▶ **TEXTE FOURNI**
'''

La création d’un leader marocain
Fondé en 1974, Zalar Holding, est le premier groupe industriel de la filière avicole au Maroc. Avec 3 000 collaborateurs répartis en 12 filiales, dont une au Sénégal et une en Mauritanie, le Groupe couvre l’ensemble de la chaîne de valeur sur cinq secteurs d’activités : négoce de matières premières, nutrition animale, accouvage, élevage et abattage et transformation.
L’agriculture est un secteur économique important au Maroc. Il contribue à hauteur de 13% au PIB national et représente 38% de l'emploi total au niveau national (74% en milieu rural). L’industrie agro-alimentaire dans son ensemble connaît une croissance de 6% en moyenne depuis dix ans. Une croissance tirée par une hausse de la demande nationale et des relais de distribution à l’international, notamment en Afrique.
En 2019, Zalar s’est lancé dans une nouvelle phase d’expansion, avec le soutien de la Banque européenne d’investissement, qui a prêté le groupe 25 millions d’euros. « Cet investissement crée un effet d’entrainement sur toute la filière au Maroc, en appuyant la dynamique du leader du secteur » selon Anna Barone, chef de la représentation de la BEI au Maroc. Et d’ajouter, « tout en favorisant une structuration selon les meilleures règles environnementales, sanitaires et sociales ».

'''

Dans le texte sur Zalar Holding, recopiez le passage qui commence aux mots « La création d’un » et s'arrête après les mots « abattage et transformation. ».

▶ **DONNÉES SOURCES**
'''

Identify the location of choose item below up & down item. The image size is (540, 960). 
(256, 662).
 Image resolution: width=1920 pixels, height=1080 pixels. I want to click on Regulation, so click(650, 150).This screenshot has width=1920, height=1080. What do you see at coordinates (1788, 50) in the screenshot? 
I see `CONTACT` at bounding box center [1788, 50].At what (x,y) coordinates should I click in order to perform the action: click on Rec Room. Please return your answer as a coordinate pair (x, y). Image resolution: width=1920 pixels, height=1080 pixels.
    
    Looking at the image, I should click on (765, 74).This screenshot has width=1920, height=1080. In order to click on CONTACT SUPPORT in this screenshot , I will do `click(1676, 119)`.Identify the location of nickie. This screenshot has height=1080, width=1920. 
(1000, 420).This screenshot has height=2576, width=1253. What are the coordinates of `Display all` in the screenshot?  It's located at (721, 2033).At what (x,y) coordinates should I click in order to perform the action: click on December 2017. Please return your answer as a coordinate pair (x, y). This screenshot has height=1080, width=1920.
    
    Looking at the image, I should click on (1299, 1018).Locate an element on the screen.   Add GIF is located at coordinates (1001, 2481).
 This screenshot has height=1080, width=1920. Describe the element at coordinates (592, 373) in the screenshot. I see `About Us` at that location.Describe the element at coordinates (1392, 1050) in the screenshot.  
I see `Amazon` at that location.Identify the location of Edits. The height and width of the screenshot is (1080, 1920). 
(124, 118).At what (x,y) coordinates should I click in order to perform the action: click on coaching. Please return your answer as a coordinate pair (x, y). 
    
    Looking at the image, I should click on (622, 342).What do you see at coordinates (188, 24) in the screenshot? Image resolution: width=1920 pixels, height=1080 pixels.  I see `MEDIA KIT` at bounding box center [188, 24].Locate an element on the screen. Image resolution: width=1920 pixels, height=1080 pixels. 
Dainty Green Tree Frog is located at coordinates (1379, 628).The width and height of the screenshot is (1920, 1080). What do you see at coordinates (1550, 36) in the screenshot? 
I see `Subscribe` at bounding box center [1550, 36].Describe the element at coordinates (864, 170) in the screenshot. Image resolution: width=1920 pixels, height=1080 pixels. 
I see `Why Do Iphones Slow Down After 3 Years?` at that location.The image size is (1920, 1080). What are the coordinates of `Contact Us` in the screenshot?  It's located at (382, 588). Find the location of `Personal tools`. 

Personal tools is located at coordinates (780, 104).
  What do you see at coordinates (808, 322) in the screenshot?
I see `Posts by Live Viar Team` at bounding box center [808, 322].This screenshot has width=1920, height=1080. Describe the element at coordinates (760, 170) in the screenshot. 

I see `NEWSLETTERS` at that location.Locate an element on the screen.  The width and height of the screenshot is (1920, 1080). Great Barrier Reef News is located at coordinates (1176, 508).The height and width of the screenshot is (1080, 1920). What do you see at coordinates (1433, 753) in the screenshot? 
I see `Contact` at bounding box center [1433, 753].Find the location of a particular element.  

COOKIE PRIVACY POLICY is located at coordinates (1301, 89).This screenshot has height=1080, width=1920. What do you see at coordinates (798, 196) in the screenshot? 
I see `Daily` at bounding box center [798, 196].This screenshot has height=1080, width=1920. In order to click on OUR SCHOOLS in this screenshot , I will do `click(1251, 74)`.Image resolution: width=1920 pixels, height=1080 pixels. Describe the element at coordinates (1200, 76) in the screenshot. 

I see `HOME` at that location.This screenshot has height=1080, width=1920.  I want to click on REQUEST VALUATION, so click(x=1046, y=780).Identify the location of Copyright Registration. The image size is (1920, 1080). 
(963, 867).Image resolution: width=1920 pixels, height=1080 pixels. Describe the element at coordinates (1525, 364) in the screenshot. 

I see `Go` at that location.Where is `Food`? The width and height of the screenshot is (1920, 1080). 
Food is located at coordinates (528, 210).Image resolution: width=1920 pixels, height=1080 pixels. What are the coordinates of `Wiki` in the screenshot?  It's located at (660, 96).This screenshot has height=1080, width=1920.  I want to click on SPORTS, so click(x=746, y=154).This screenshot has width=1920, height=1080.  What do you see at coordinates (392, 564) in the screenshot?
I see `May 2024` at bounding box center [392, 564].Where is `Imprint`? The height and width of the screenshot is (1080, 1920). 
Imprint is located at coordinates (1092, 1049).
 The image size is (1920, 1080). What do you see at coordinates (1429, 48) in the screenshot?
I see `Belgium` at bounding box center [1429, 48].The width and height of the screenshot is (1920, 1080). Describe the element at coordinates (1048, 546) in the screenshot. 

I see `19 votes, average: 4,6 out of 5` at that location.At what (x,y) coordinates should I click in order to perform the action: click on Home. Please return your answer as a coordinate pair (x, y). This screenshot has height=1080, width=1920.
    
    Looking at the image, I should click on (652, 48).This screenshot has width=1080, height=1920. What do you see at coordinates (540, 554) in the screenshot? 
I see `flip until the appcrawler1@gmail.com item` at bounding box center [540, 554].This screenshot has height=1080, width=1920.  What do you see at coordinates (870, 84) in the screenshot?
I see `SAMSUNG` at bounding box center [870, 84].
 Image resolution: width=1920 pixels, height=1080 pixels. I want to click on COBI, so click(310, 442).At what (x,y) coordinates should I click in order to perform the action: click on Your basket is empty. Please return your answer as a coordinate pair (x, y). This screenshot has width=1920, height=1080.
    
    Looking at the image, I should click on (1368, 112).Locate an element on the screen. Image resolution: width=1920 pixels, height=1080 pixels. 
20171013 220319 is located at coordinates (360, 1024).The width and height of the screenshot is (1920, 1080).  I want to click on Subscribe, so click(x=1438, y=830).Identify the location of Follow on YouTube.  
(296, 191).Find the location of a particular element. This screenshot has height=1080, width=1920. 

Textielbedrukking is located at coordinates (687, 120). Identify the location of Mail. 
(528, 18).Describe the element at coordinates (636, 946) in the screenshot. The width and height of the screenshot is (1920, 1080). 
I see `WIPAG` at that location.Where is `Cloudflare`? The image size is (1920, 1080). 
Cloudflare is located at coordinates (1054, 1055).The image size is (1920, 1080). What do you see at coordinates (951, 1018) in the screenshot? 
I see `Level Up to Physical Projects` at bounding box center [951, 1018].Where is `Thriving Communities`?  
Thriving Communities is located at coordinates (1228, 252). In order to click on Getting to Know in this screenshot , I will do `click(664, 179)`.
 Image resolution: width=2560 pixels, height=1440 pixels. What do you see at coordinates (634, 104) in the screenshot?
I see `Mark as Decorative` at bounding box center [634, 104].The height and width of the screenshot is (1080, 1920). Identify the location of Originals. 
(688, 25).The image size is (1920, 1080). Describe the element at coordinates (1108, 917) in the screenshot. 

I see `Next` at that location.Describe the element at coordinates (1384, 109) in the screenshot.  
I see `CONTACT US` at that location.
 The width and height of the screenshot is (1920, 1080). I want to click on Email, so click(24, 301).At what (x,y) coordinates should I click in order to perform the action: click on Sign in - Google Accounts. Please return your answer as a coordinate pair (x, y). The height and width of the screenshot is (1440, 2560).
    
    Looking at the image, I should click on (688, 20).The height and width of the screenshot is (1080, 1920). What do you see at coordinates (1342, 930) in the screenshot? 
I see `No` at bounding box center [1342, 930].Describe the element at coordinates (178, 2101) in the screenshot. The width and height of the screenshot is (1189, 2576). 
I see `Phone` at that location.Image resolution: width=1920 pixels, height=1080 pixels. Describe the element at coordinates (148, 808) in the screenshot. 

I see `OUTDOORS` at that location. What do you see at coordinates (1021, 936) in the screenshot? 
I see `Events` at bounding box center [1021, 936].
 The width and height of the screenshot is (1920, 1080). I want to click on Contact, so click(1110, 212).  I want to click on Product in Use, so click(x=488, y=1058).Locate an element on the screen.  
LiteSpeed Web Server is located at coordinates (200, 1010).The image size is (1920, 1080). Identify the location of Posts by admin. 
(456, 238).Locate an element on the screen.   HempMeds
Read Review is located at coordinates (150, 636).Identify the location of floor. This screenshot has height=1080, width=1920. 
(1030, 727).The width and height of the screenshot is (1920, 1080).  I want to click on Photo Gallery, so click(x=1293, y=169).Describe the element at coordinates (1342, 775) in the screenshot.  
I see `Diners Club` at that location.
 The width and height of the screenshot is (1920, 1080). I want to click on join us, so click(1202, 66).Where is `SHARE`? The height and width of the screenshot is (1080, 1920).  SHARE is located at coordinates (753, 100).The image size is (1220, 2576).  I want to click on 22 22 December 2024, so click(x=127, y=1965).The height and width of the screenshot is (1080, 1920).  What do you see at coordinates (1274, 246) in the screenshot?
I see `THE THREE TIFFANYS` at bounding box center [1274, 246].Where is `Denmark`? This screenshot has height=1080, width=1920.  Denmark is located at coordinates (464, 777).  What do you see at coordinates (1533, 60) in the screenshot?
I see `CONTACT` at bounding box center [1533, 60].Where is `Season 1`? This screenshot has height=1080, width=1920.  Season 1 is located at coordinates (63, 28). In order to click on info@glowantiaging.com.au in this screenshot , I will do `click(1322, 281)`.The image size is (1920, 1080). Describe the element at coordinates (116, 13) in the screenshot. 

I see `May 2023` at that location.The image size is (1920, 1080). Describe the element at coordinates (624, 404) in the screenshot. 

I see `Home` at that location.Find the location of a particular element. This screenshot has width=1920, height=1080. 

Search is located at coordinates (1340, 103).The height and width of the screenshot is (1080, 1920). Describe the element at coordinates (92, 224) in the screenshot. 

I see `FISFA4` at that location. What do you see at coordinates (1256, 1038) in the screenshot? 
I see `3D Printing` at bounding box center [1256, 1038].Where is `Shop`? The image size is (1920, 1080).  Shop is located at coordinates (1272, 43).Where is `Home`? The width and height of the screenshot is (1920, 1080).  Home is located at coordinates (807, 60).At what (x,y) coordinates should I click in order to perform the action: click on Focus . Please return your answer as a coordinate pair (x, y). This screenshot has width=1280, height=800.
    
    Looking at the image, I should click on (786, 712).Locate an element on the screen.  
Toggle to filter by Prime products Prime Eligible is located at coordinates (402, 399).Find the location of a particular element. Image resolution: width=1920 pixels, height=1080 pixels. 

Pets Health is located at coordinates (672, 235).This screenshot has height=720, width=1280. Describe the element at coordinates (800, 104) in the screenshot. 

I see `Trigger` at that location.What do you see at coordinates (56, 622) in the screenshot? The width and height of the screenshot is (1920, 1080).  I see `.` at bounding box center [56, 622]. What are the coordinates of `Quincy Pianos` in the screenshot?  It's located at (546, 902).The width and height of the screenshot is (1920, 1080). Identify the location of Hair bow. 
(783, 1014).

'''

▶ **CORRIGÉ**
La création d’un leader marocain
Fondé en 1974, Zalar Holding, est le premier groupe industriel de la filière avicole au Maroc. Avec 3 000 collaborateurs répartis en 12 filiales, dont une au Sénégal et une en Mauritanie, le Groupe couvre l’ensemble de la chaîne de valeur sur cinq secteurs d’activités : négoce de matières premières, nutrition animale, accouvage, élevage et abattage et transformation.